Dataset entries
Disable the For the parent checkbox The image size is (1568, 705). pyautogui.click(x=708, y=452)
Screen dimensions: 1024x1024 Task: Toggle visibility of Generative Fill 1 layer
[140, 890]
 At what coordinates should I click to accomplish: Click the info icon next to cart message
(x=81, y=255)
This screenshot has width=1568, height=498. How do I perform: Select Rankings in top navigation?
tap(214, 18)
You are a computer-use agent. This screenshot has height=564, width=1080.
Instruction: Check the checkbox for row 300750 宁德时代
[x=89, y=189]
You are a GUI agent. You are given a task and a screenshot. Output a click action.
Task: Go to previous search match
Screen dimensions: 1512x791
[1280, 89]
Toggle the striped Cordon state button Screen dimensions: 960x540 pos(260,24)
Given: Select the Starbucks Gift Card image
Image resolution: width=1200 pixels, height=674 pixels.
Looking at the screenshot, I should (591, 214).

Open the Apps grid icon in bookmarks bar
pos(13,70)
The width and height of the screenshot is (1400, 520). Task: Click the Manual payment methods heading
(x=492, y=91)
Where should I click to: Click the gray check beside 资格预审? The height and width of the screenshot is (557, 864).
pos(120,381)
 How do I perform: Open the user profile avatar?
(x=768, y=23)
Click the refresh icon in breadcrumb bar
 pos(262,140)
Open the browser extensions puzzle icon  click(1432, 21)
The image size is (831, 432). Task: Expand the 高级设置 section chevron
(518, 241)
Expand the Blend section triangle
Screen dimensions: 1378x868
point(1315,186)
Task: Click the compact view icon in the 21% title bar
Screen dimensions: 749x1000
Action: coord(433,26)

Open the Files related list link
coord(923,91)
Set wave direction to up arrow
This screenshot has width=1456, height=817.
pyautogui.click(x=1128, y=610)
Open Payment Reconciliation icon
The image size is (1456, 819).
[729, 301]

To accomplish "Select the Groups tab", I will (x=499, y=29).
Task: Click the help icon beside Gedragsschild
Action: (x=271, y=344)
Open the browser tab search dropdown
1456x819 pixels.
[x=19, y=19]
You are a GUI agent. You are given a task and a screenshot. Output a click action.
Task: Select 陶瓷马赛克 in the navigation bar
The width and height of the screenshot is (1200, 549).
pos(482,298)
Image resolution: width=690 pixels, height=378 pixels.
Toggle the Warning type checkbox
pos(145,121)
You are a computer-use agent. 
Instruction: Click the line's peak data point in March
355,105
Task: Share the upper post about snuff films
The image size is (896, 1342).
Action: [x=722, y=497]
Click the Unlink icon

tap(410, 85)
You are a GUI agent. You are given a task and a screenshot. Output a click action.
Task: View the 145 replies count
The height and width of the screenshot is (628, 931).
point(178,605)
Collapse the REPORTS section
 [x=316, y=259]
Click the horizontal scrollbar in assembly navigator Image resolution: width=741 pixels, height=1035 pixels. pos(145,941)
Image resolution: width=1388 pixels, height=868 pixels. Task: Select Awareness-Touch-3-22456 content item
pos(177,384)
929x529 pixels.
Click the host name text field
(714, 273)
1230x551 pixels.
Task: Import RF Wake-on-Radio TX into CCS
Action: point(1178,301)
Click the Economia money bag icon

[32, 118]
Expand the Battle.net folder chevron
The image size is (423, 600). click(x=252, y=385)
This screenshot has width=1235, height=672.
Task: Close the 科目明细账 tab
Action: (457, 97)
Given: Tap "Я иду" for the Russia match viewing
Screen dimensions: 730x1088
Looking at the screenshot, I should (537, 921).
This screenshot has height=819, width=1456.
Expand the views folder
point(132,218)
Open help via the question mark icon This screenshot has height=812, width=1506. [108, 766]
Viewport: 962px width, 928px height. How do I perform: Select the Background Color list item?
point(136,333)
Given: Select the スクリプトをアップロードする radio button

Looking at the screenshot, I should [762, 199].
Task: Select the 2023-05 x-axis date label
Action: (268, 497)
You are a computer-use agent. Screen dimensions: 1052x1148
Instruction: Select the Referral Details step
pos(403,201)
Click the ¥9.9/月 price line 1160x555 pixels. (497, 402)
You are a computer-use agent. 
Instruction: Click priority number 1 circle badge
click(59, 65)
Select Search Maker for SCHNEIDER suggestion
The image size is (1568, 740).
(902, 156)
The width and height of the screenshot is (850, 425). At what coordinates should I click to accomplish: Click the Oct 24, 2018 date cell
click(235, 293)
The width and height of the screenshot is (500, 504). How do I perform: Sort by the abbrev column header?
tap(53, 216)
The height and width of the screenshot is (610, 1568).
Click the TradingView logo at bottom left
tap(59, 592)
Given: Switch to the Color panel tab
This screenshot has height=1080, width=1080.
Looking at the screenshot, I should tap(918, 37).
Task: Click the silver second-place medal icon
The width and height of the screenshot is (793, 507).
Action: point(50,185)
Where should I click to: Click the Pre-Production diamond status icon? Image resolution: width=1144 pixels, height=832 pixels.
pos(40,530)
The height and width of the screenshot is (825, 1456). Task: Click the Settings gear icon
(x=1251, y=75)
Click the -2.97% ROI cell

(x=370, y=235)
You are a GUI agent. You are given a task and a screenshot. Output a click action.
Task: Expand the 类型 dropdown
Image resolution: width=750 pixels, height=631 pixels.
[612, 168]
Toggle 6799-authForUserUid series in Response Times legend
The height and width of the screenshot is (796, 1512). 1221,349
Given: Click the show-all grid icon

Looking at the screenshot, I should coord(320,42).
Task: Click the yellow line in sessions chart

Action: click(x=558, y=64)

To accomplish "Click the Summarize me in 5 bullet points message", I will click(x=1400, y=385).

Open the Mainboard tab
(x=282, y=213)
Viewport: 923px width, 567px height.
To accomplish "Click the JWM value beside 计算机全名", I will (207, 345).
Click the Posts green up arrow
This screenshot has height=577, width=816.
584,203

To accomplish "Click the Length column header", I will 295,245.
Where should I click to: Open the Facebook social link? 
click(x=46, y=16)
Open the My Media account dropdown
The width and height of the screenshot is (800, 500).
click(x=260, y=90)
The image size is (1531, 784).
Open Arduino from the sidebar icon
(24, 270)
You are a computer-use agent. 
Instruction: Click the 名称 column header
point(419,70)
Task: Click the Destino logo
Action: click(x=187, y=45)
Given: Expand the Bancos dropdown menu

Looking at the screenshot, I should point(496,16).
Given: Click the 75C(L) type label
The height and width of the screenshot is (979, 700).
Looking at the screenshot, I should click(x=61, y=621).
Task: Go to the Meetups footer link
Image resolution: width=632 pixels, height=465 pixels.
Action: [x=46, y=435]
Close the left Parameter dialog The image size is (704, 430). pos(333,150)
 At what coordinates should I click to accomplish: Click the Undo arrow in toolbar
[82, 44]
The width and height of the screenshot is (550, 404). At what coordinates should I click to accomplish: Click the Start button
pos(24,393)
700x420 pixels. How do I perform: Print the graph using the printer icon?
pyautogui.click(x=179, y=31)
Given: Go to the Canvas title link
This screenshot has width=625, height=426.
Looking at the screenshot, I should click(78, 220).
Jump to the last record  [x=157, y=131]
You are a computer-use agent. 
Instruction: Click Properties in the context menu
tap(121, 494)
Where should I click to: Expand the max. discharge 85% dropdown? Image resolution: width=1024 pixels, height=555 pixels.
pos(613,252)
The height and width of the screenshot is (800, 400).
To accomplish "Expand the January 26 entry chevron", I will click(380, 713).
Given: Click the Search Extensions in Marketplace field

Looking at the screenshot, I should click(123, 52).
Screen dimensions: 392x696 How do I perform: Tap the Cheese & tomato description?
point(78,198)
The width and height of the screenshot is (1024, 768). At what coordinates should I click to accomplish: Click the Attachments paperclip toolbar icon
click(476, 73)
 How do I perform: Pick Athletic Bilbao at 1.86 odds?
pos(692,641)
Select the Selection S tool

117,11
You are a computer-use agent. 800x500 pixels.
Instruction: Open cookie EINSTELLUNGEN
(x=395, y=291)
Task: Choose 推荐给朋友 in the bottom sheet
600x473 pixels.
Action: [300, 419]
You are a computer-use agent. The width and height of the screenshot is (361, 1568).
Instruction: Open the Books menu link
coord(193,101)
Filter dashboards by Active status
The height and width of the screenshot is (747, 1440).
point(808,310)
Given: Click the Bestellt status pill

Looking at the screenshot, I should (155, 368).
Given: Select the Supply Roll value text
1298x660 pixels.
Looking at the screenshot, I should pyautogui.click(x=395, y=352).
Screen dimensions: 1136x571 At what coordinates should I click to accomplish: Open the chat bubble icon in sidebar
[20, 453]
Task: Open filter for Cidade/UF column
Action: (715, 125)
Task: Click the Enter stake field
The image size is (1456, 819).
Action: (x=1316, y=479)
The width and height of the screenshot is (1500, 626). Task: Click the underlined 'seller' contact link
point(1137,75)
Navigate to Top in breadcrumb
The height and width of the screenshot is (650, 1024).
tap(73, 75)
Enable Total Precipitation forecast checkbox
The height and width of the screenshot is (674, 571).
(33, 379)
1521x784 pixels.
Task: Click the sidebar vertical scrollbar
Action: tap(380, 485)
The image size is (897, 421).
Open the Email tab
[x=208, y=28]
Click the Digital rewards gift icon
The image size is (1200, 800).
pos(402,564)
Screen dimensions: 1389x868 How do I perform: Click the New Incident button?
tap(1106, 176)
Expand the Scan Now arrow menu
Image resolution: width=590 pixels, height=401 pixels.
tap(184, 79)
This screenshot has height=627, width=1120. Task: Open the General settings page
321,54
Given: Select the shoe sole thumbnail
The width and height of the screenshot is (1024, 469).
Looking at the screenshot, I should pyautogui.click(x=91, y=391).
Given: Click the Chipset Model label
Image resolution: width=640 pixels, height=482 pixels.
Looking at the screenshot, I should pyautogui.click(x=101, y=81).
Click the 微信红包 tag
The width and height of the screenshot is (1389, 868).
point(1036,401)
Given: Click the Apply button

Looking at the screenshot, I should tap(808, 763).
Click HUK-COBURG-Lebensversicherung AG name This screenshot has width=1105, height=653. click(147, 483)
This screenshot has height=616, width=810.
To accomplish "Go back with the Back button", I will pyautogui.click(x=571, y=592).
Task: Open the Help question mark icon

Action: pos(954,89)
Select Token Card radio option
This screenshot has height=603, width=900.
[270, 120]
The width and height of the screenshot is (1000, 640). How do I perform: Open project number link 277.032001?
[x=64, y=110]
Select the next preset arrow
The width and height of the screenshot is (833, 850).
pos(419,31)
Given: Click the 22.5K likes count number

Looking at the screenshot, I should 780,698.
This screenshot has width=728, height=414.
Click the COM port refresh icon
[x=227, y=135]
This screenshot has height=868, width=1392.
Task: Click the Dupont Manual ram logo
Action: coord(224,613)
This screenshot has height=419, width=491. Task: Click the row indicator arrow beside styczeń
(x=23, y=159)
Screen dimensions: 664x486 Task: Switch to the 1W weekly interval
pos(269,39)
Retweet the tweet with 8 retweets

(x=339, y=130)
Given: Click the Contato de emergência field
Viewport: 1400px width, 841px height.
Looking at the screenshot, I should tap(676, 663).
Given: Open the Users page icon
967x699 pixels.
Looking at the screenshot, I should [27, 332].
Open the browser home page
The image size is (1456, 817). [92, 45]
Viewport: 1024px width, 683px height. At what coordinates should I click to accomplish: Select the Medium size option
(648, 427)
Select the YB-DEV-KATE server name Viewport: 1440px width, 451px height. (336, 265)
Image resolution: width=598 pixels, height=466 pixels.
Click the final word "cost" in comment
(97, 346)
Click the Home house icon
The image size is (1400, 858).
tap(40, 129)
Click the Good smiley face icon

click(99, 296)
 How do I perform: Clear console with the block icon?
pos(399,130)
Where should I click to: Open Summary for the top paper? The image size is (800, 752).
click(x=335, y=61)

→ Work instructions
Present the part of the rows that opens with the line containing "Open the Mainboard tab" and closes with the line containing "Jump to the", both lines included, as a Markdown table with the columns No. and Line, numbering each line in sequence and omitting blank lines.

→ Solution for this exercise
| No. | Line |
|---|---|
| 1 | Open the Mainboard tab |
| 2 | (x=282, y=213) |
| 3 | Viewport: 923px width, 567px height. |
| 4 | To accomplish "Click the JWM value beside 计算机全名", I will (207, 345). |
| 5 | Click the Posts green up arrow |
| 6 | This screenshot has height=577, width=816. |
| 7 | 584,203 |
| 8 | To accomplish "Click the Length column header", I will 295,245. |
| 9 | Where should I click to: Open the Facebook social link?  |
| 10 | click(x=46, y=16) |
| 11 | Open the My Media account dropdown |
| 12 | The width and height of the screenshot is (800, 500). |
| 13 | click(x=260, y=90) |
| 14 | The image size is (1531, 784). |
| 15 | Open Arduino from the sidebar icon |
| 16 | (24, 270) |
| 17 | You are a computer-use agent.  |
| 18 | Instruction: Click the 名称 column header |
| 19 | point(419,70) |
| 20 | Task: Click the Destino logo |
| 21 | Action: click(x=187, y=45) |
| 22 | Given: Expand the Bancos dropdown menu |
| 23 | Looking at the screenshot, I should point(496,16). |
| 24 | Given: Click the 75C(L) type label |
| 25 | The height and width of the screenshot is (979, 700). |
| 26 | Looking at the screenshot, I should click(x=61, y=621). |
| 27 | Task: Go to the Meetups footer link |
| 28 | Image resolution: width=632 pixels, height=465 pixels. |
| 29 | Action: [x=46, y=435] |
| 30 | Close the left Parameter dialog The image size is (704, 430). pos(333,150) |
| 31 |  At what coordinates should I click to accomplish: Click the Undo arrow in toolbar |
| 32 | [82, 44] |
| 33 | The width and height of the screenshot is (550, 404). At what coordinates should I click to accomplish: Click the Start button |
| 34 | pos(24,393) |
| 35 | 700x420 pixels. How do I perform: Print the graph using the printer icon? |
| 36 | pyautogui.click(x=179, y=31) |
| 37 | Given: Go to the Canvas title link |
| 38 | This screenshot has width=625, height=426. |
| 39 | Looking at the screenshot, I should click(78, 220). |
| 40 | Jump to the last record  [x=157, y=131] |